I second this proposal. It's very confusing that you can do an in place upgrade via both the console and the CLI, but when done with Cloudformation it requires replacement.

dan-lind on 15 Oct 2019

👍3

we would appreciate this very much as well. I see it is coming, thank you!

pedrini77 on 24 Dec 2019

We discovered a backwards incompatibility here, so it is back to "working on it". The kanban will reflect this change. We are keeping tabs on the progress here.

luiseduardocolon on 18 Feb 2020

We really look forward to this fix being available. This is stopping us from managing RDS Aurora version upgrades through CFN and have to revert to console/api to perform minor version upgrades. If we do either, our current CFN stack will have drifted.

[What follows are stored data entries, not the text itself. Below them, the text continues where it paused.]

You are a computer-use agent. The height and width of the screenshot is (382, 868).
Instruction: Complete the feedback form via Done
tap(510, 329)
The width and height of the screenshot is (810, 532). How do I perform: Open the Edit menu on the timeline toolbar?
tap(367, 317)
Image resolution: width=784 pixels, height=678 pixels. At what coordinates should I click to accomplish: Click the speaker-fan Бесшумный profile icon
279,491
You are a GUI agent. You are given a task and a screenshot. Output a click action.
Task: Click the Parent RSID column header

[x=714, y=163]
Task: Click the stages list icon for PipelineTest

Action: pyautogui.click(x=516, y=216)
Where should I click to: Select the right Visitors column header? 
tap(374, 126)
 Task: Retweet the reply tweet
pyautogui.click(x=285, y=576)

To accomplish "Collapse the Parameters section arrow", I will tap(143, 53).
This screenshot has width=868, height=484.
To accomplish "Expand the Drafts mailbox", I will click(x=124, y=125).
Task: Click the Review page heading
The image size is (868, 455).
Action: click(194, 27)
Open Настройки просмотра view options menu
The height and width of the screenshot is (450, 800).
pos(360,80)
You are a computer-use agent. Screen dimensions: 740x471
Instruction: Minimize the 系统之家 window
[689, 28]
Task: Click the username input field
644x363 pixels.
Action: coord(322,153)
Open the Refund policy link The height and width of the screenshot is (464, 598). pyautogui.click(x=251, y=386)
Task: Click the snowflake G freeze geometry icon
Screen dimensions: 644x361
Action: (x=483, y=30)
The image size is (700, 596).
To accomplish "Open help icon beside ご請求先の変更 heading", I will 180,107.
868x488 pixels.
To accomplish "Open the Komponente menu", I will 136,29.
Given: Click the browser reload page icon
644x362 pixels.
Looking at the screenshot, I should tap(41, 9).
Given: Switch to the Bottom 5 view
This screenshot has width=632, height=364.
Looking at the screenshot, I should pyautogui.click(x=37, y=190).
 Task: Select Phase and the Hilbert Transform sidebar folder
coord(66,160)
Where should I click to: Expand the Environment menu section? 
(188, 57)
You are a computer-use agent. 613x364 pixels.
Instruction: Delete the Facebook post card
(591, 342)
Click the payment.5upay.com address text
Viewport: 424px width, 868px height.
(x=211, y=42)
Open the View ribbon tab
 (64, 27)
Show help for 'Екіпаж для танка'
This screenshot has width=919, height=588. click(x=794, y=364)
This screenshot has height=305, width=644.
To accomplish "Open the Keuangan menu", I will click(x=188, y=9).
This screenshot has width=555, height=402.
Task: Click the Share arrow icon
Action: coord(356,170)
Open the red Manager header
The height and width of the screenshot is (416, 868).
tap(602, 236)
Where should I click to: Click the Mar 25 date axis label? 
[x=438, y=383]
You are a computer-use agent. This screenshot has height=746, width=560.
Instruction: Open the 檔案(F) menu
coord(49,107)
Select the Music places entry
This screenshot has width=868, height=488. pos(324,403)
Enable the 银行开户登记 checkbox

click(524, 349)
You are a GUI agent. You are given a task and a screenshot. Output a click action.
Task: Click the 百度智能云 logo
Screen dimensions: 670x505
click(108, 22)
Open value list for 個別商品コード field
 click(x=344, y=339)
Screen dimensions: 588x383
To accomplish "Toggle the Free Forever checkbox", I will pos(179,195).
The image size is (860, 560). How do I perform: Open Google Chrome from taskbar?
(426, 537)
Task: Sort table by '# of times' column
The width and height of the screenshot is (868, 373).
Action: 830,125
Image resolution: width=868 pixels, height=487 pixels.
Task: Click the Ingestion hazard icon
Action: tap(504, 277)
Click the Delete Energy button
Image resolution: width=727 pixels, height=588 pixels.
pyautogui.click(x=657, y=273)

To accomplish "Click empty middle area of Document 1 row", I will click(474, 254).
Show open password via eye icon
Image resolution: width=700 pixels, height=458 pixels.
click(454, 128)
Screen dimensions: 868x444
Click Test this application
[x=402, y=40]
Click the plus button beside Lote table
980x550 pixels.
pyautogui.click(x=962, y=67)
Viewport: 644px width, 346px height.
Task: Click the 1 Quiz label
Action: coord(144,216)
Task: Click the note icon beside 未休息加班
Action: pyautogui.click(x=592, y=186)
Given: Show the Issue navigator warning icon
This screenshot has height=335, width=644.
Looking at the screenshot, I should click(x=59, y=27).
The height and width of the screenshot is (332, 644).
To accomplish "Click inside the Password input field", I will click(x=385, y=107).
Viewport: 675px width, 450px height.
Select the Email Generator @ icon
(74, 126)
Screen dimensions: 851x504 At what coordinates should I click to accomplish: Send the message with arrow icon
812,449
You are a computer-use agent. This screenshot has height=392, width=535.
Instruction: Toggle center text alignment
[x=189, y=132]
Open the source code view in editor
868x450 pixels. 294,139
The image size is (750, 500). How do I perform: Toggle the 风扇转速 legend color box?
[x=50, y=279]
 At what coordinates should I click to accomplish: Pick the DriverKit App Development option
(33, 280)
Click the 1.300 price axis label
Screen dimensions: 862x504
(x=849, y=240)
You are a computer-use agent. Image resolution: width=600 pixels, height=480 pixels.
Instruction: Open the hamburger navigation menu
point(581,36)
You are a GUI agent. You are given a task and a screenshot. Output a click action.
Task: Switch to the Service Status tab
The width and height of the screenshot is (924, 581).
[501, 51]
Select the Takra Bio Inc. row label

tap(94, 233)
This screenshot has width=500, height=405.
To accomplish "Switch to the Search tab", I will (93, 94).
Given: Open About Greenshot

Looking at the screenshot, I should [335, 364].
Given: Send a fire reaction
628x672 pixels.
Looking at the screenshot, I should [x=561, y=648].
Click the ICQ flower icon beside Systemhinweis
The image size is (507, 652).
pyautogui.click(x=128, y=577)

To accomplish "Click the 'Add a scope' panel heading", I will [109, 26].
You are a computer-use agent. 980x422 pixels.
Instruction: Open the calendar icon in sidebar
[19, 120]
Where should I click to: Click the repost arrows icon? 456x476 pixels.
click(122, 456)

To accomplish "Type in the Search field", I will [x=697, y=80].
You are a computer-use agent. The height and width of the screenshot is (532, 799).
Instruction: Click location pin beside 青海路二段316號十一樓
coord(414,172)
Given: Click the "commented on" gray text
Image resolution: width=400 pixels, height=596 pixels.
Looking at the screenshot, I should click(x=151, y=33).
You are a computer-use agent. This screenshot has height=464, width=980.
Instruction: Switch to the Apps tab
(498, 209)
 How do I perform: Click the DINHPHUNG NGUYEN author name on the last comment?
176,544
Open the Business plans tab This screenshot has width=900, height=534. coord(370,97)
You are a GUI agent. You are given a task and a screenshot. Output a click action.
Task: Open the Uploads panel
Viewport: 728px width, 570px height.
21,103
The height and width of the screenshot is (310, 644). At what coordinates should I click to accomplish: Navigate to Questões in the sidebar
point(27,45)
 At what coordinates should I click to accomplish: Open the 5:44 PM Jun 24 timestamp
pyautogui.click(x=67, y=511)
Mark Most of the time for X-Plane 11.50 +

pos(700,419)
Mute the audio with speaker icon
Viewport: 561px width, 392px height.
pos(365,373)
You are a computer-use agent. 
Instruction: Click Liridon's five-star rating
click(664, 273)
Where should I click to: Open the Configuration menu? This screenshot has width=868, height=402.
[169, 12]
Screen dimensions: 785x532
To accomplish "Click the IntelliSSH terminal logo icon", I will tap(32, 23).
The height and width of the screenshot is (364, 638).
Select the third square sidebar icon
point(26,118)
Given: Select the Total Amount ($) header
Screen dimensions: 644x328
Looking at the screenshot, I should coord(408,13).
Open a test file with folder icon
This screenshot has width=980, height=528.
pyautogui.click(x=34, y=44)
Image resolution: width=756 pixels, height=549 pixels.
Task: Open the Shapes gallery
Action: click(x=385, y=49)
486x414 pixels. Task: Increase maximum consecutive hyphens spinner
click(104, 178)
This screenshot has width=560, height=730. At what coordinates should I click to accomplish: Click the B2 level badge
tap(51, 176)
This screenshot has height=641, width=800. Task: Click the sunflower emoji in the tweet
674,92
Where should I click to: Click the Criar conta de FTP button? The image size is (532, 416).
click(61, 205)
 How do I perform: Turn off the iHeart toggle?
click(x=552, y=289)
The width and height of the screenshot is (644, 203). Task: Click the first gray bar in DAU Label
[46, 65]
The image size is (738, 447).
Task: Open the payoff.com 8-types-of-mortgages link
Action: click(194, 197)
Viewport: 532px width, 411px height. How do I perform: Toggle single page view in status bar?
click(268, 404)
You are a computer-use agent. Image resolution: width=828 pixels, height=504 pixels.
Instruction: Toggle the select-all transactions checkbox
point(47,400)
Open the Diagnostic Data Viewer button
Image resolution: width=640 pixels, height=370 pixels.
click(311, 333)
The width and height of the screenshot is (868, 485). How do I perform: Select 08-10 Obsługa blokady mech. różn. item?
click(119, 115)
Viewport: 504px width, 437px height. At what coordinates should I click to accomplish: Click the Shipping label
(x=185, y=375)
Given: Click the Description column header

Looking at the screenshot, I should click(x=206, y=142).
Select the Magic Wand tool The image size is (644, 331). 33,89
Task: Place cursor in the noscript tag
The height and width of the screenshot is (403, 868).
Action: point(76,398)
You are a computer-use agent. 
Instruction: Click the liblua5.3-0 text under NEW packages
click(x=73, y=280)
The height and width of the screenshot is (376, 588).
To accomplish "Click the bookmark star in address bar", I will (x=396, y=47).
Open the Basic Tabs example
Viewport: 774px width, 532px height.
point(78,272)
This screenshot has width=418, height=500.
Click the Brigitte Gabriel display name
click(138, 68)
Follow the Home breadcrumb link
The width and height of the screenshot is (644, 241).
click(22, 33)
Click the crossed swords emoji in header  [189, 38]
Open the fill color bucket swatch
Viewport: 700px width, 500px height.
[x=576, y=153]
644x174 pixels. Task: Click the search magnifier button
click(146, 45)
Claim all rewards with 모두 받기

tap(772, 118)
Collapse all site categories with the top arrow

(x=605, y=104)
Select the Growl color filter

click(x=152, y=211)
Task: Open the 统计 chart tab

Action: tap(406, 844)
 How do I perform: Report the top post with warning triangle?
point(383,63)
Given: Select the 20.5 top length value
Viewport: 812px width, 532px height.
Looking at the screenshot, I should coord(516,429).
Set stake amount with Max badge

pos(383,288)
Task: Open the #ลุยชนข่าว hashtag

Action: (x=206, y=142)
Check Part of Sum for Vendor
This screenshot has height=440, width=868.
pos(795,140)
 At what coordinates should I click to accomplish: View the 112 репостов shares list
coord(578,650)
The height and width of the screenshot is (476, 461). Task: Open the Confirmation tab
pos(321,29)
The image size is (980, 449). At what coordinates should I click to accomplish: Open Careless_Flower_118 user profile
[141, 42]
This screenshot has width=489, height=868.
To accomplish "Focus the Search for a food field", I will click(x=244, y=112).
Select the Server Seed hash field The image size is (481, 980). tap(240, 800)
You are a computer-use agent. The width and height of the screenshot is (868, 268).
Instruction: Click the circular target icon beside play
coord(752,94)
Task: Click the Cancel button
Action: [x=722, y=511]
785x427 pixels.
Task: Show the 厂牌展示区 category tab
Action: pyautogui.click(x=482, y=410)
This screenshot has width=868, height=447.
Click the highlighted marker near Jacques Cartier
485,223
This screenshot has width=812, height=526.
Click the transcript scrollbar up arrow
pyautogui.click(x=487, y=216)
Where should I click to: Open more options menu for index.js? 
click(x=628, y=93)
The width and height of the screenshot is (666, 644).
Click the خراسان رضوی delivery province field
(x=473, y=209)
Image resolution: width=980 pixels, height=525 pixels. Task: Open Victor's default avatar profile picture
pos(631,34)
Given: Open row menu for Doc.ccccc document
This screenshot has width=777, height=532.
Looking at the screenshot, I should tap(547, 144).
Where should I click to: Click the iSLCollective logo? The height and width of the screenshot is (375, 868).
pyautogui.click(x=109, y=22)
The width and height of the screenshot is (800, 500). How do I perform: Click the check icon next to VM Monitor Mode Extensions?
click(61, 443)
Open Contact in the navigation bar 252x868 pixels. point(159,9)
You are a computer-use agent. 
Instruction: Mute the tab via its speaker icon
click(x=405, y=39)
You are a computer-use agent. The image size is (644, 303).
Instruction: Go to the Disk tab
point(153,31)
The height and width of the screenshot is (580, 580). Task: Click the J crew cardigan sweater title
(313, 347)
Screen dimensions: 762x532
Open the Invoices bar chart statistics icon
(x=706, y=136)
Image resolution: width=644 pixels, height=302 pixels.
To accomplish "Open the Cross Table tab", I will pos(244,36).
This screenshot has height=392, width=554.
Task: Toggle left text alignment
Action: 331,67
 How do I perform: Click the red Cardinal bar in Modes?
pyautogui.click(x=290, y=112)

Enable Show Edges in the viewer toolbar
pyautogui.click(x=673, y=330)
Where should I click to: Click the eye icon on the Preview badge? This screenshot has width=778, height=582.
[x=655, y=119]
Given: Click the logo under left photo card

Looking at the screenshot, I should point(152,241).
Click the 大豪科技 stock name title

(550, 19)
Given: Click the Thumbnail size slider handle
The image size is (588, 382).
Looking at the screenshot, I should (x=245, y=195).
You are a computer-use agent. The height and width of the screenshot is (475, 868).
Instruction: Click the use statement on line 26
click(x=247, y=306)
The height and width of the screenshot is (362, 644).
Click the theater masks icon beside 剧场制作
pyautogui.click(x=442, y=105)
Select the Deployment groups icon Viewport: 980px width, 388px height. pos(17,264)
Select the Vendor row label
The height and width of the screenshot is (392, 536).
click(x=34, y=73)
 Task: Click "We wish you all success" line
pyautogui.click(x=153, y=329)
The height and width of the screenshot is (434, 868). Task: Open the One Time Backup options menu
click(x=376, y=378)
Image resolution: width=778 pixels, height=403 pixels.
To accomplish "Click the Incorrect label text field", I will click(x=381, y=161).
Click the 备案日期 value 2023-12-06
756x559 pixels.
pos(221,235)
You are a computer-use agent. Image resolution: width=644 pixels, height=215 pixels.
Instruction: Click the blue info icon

SQLDudeSudarshan on 30 Apr 2020

👍13

This issue has had status "We're working on it" since February. Would it be possible to get an update on the situation from AWS? This is highly anticipated support needed from Cloudformation.

rsuomela on 8 Jun 2020

👍3

Do you have any rough estimations of when this could be implemented? We're currently deciding between removing Auroras from CF and waiting for this to be implemented. Thanks!

martinoravsky on 25 Jun 2020

I’m closely following this. I’m hoping to get a better estimate in 2 weeks. Ping me here if you don’t hear from me by mid July.

luiseduardocolon on 30 Jun 2020

👍10 👀2

Ping @luiseduardocolon . Any news if this is actively being worked on?

SQLDudeSudarshan on 17 Jul 2020

👍16

@luiseduardocolon Could it be the delay in implementing this request result from internal discussions on how to change the behavior while not causing unintended side effects?

It could be there is the assumption that many users already rely on the replacement behavior? Maybe this can be overcome in keeping the default behavior but adding a new parameter that opts into in-place updates?

Maybe the resource UpdateReplacePolicy should/could be extended with a new option UpdateInPlace?

mbj on 3 Sep 2020

👍1

@luiseduardocolon ... this fix/feauture would be really nice to have since this announcement is going to cause a lot of drift in our Aurora PostgreSQL clusters. Any updates on this?

One thing that would be helpful, is that if the database was upgraded outside of cloudformation, we could update the version in the template and it would check to see if it's the same version of the current cluster before it checks to see if it needs to replace it. At least we could get our template back in sync, and we could make other changes.

Starting September 1, 2020, the following Aurora PostgreSQL versions will no longer be available to order via the AWS Management Console, though they will still be available via the AWS CLI and AWS CloudFormation until November 19, 2020.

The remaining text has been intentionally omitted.